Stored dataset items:
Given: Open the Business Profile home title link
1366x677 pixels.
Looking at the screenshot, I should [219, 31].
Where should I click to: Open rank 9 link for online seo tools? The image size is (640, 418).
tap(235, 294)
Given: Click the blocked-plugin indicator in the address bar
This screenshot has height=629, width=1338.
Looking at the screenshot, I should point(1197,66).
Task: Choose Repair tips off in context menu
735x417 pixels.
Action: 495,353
* * *
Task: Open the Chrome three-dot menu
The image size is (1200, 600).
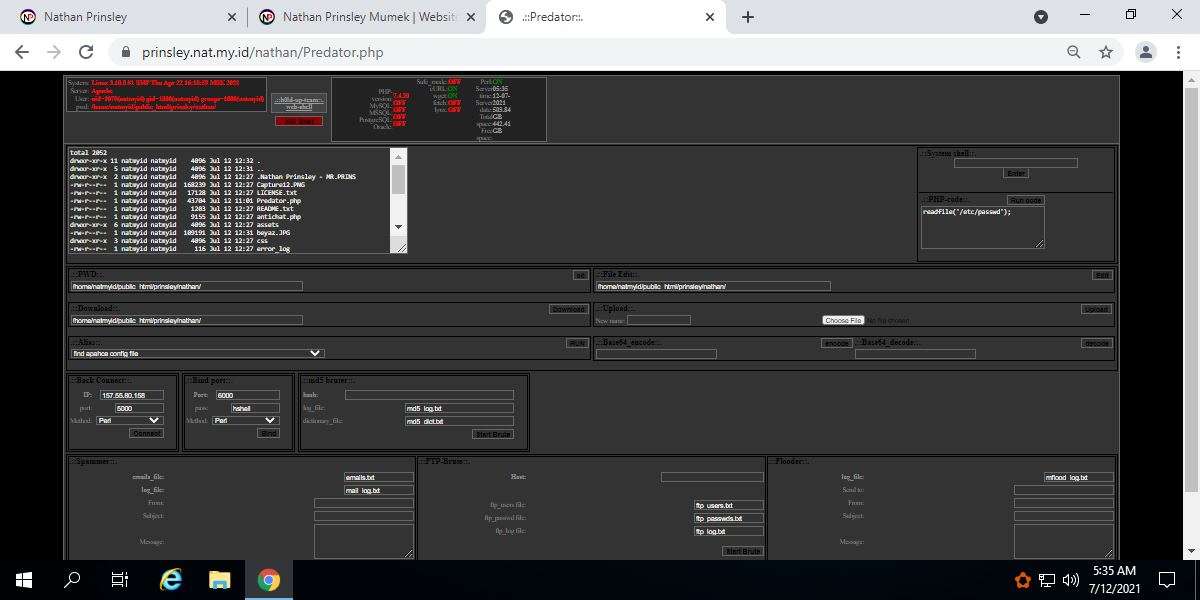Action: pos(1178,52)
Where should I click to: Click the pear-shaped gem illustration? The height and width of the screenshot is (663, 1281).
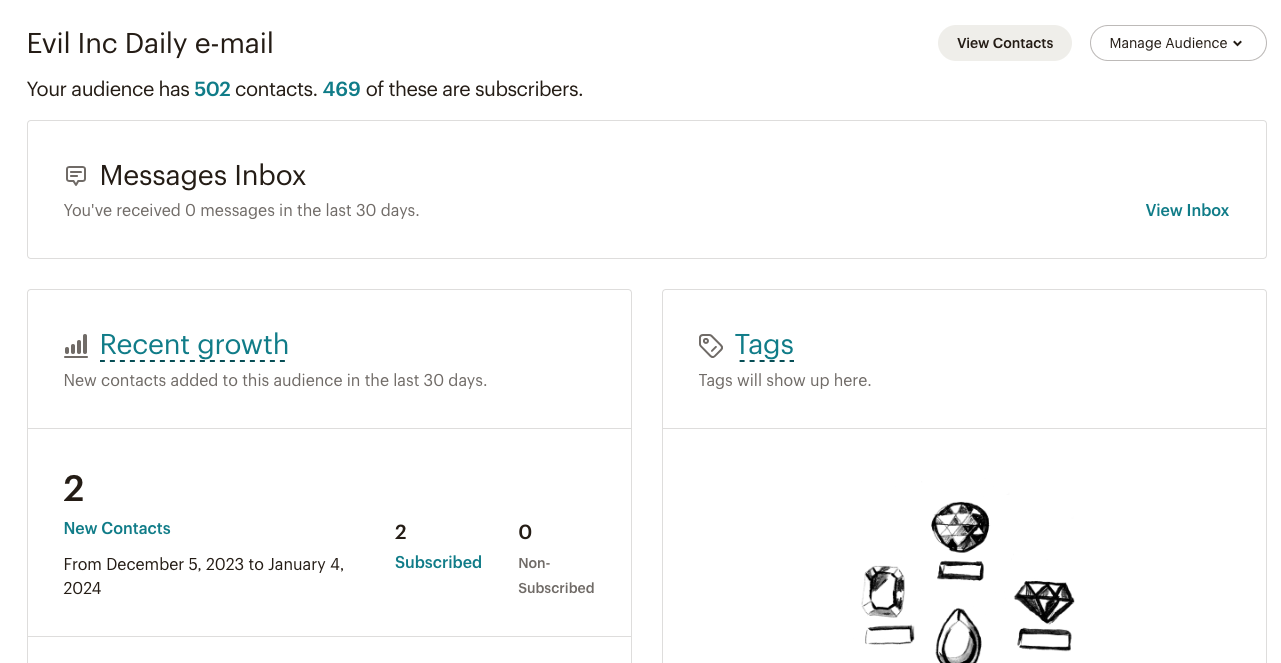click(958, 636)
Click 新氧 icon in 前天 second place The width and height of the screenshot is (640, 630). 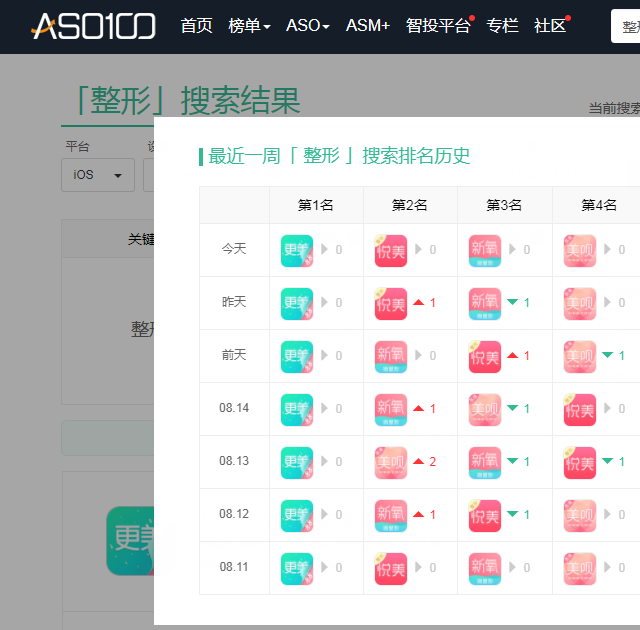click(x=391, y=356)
--
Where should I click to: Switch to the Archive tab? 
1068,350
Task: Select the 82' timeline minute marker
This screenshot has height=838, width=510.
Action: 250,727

BRIEF:
For each line above that contains the word "Task", give the line as it is written.

RESPONSE TO THIS EXERCISE:
Task: Choose Repair tips off in context menu
Task: Open the Chrome three-dot menu
Task: Select the 82' timeline minute marker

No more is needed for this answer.